We are all survivors. I read somewhere recently that 70,000 years ago there was a huge volcanic eruption which darkened the sky around the globe for several years wiping out entire species, and reducing the human population of the planet to a mere 1000 persons. Those thousand had some insight about surviving which enabled us to be born in this era. Maybe they made piles of jerky from the many dead critters — more of it than any casual person would have thought practical. But then, the sky stayed dark for several years, and creatures and the casual people perished. (Or maybe divine providence gave those elect mana from heaven. Who knows? Not me.)

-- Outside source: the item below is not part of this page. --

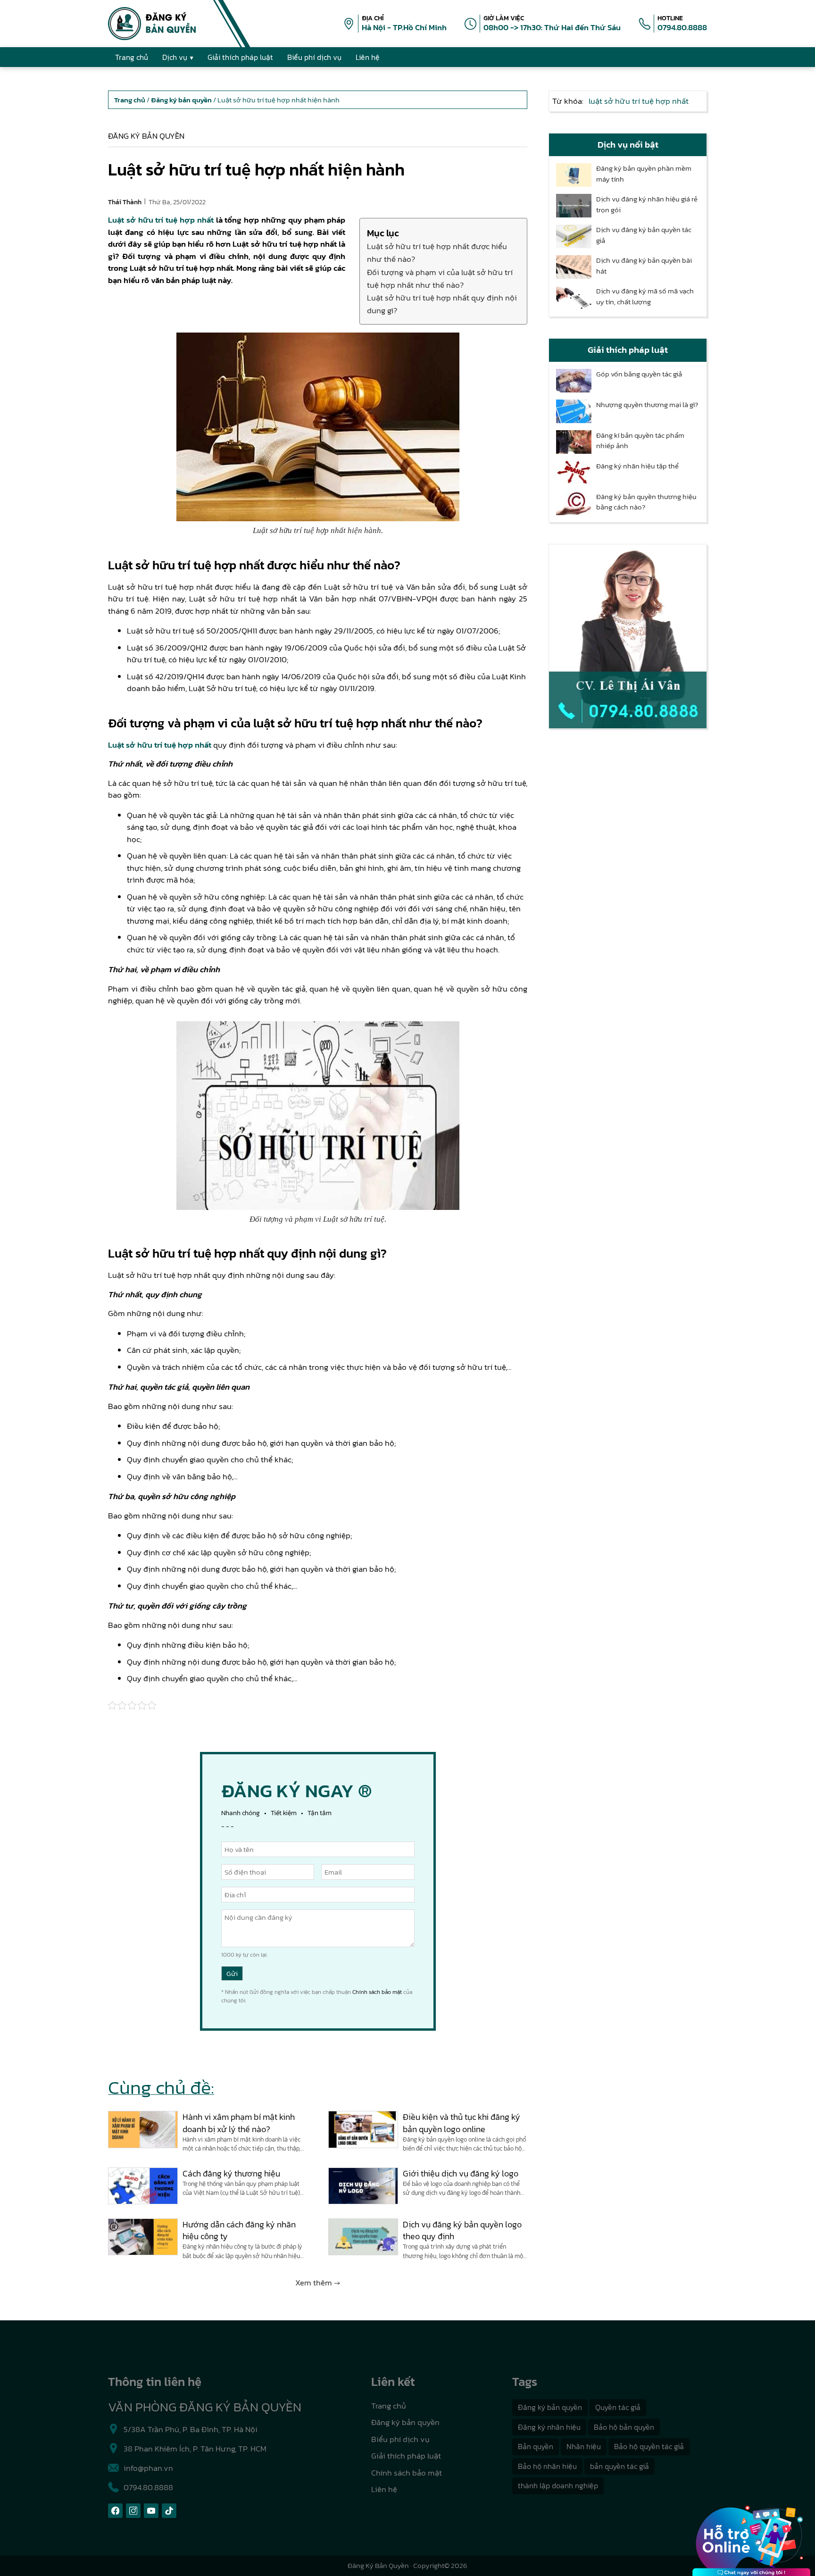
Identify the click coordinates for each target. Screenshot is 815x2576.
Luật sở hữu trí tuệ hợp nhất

But survive they did. And the local folks here in Merida have reverence for those who bore them. They seem to know that destiny has shined on them, allowing consciousness to continue here on Earth in their person. They celebrate their predecessors tenderly, contriving altars and provisioning them with foodstuffs and mementos, while burning incense to invite the spirits to the feast. It all seems very proper to me, who might just be a bit too casual about the gifts my ancestors have passed my way. A friend once observed that “gratitude is understanding.”
Altars can be seen around the city and in homes today, The Day of the Dead. And there will be a parade in their memory tonight. I’ve gathered that western aspects of Hallowe’en have begun to infiltrate with ghoulish deadness what has long been a living celebration. But the foundational sentiment is real and palpable and on display in plazas throughout the city today, inviting us to remember what has been done for us by our parents and grandparents.